Pujols is looking at potentially his last big paycheck, one that will not only be the largest of his life but quite possibly the biggest in the history of baseball.
It has become almost a signature to see Pujols standing in the batter’s box, holding his bat in his left hand like a small twig; his hulking glare watching another baseball travel to an undiscovered solar system. And from Brad Lidge in 2005 all the way to last night’s mash-fest, Pujols has continued to do it in the most fitting of times.
Pujols made history. He did something that only Babe Ruth and Reggie Jackson have done in baseball: hit three home runs in a World Series game. But that historical feat was only a microcosm of Pujols ridiculous career.
For the past decade, Pujols has been the most dominant player in baseball. And his name is so synonymous with baseball that when you type in the name “Albert” in Google, only Einstein’s name stands higher in the auto-fill.
This past season, Pujols managed to hit only .299 with 37 homers and 99 RBIs. Yea, “only.” His lowest season average prior to this year was .312. His meer .906 OPS was only the third time in his 11-year career he didn’t eclipse the 1.000 OPS mark. It was also the first time he never hit 100 RBIs.
In 11 season, Pujols has 445 home runs, good for an average of 40.45 per season. He is a career .328 hitter and has a life time OPS of 1.037 the highest among active players and 6th all time behind Babe Ruth, Ted Williams, Lou Gherig, Barry Bonds and Jimmie Foxx.
He led the Cardinals to a World Championship in 2006 and has three MVP awards while finishing in the top four nine out of 10 times heading into this off season.
With Pujols dominating baseball for the last 11 years, many assume he is older than 31. And with 445 homers already under his belt, another 317 looks like a very good possibility, especially if he averages 35 homers for the next nine years or a mere 22 for the next 15.
Long story short, Pujols is baseball’s best shot, besides a steroided Alex Rodriguez, at erasing the asterisk next to the sport’s most cherished record tainted by Bonds half a decade ago. That is, assuming, that Pujols has never tainted his body, a fact only he knows and many believe to be true.
So what does this mean for Pujols’ future pay day, which will come in the next month or two?
In 2007, Alex Rodriguez signed the sports world’s biggest contract, a 10-year, $275 million deal that would have the Yankees third baseman in blue pinstripes until he’s 42.
At a year younger than that, Pujols is looking at a very similar contract in years, but potentially a larger sum of money. Could he become the game’s first $30 million athlete? Quite easily yes.
But what team can give Pujols that kind of money? There will be no hometown discount for the Cardinals, who have enjoyed Pujols’ services for 11 years.
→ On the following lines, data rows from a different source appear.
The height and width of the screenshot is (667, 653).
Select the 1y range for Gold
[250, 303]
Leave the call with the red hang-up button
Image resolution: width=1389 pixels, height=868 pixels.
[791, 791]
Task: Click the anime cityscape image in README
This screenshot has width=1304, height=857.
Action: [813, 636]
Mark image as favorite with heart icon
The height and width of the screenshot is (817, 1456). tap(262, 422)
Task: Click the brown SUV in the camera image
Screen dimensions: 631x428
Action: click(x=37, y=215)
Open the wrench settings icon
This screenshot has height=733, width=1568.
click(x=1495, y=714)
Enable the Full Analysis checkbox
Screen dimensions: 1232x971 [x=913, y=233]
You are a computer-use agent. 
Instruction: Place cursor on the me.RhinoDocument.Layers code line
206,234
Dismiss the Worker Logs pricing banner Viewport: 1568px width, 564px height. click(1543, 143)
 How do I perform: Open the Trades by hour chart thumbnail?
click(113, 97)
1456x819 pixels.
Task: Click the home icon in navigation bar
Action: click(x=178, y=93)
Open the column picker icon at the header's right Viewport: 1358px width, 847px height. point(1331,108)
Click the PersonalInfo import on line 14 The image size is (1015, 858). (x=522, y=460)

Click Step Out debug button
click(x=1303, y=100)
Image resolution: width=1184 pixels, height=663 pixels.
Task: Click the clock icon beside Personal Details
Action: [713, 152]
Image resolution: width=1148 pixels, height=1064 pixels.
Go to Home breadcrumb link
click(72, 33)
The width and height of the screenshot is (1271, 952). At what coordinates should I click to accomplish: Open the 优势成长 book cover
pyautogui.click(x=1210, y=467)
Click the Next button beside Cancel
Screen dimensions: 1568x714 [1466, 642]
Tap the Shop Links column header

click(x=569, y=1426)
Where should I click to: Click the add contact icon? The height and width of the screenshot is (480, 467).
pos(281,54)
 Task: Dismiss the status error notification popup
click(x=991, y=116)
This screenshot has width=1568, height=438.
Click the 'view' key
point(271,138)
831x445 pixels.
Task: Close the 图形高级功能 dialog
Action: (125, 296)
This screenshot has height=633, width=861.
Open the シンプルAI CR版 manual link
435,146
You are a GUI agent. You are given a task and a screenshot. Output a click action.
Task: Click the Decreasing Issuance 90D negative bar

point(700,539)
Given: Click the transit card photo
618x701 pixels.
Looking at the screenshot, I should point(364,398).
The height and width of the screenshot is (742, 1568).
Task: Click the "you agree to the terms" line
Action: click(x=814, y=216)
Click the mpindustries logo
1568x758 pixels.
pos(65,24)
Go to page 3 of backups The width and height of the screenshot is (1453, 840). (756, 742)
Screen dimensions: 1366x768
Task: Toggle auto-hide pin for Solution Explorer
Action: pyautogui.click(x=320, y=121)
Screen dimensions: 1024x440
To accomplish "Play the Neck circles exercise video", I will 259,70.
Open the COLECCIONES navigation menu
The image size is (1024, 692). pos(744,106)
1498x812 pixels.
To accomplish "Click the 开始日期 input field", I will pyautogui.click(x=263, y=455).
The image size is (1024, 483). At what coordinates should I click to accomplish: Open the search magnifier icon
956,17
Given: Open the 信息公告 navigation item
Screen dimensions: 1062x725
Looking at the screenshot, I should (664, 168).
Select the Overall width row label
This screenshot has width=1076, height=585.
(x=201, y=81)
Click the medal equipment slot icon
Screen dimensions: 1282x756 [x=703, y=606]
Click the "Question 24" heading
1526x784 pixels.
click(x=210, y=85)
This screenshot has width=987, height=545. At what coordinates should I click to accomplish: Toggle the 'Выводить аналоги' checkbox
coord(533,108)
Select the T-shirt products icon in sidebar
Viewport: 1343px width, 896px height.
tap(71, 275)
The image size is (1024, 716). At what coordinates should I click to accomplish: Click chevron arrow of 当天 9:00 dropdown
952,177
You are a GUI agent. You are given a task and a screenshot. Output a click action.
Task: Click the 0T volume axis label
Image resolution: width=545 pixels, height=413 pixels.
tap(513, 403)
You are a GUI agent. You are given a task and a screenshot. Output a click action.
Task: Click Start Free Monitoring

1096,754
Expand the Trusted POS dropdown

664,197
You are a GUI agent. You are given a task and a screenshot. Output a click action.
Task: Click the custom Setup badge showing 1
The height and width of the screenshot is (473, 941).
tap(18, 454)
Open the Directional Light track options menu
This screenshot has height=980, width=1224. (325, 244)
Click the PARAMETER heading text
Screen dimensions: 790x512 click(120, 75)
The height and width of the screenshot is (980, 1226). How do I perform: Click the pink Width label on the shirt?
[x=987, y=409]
But despite that, many still believe they will have the strongest chance of holding onto their greatest player in franchise history – yes, even greater than Stan “The Man” Musual.
Wherever Pujols finds himself in 2012, there are only two things guaranteed: his pockets will be fatter and he will continue to put up numbers that may never be seen again.
Phat Albert, you are now leaving the level known as “greatness” and entering the realm of “legendary.”